Pancreatic Disorders and Treatment

Biography

Biography: Mark Podberezin

Abstract

Pancreas can be involved in about 30-40% of patients with non-Hodgkin lymphoma. However, primary pancreatic lymphomas (PPL) are exquisitely rare and comprise less than 1% of extranodal lymphomas and approximately 0.5% of all pancreatic malignancies. PPLs are most commonly located in head of the pancreas and, therefore, they can present with symptoms similar to those of pancreatic adenocarcinomas, i.e. abdominal pain, jaundice, and weight loss. Invasive tumor growth not respecting anatomic boundaries, as well as absence of significant dilatation of main pancreatic duct, raise degree of suspicion for PPL rather than adenocarcinoma.
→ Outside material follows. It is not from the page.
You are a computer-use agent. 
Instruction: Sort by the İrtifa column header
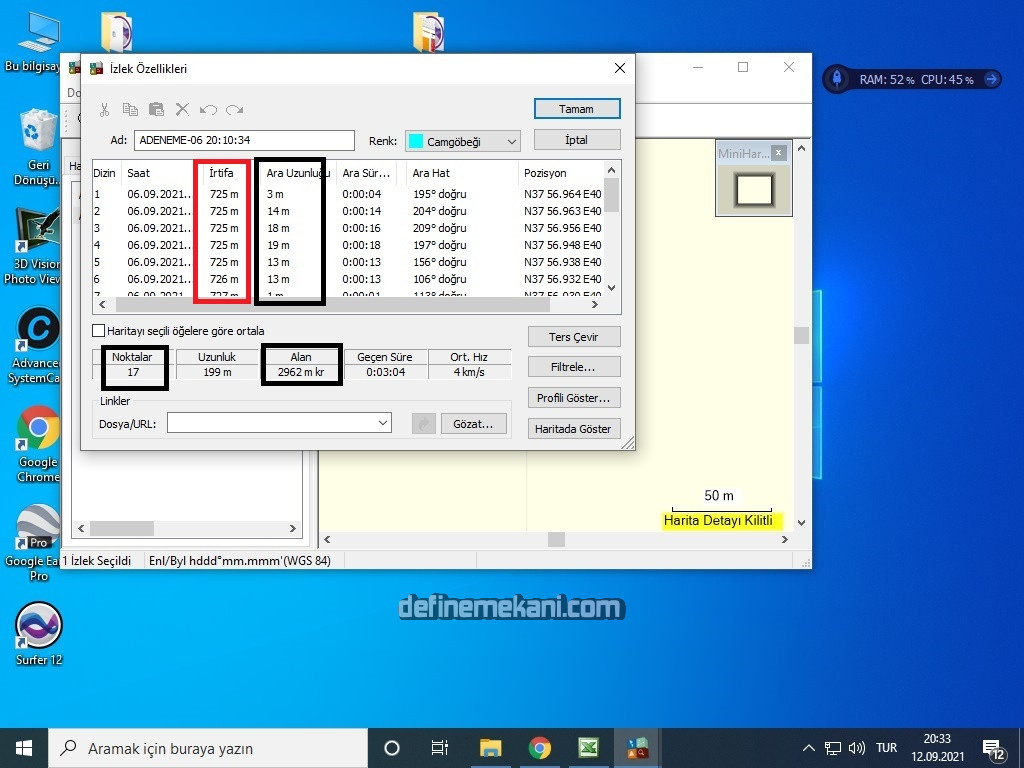click(221, 173)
However, systemic and extra-pancreatic lymphomas, with involvement of pancreas, are much more common than PPLs. We observed a case of 78 y/o man who presented with rapidly progressive weight loss and jaundice. CT scan demonstrated ill-defined lesion in pancreatic head, 2 cm in size, with massive peripancreatic lymphadenopathy and 6 cm splenic mass. Core needle biopsy led to the diagnosis of high grade diffuse large B-cell lymphoma (DLBCL). Patient’s status progressively deteriorated, and he expired before initiation of chemotherapy. Autopsy demonstrated involvement of pancreas, spleen, and peripancreatic lymph nodes by lymphoma. However, due to presence of splenic involvement, with dominant mass in the spleen, DLBCL of spleen with secondary pancreatic involvement was diagnosed. Diagnostic criteria, which favor PPL, vs. secondary pancreatic involvement by lymphoma, are following: No superficial or mediastinal lymphadenopathy; Normal leukocyte count; Main mass in the pancreas with lymph node involvement confined to peripancreatic region; and no hepatic or splenic involvement.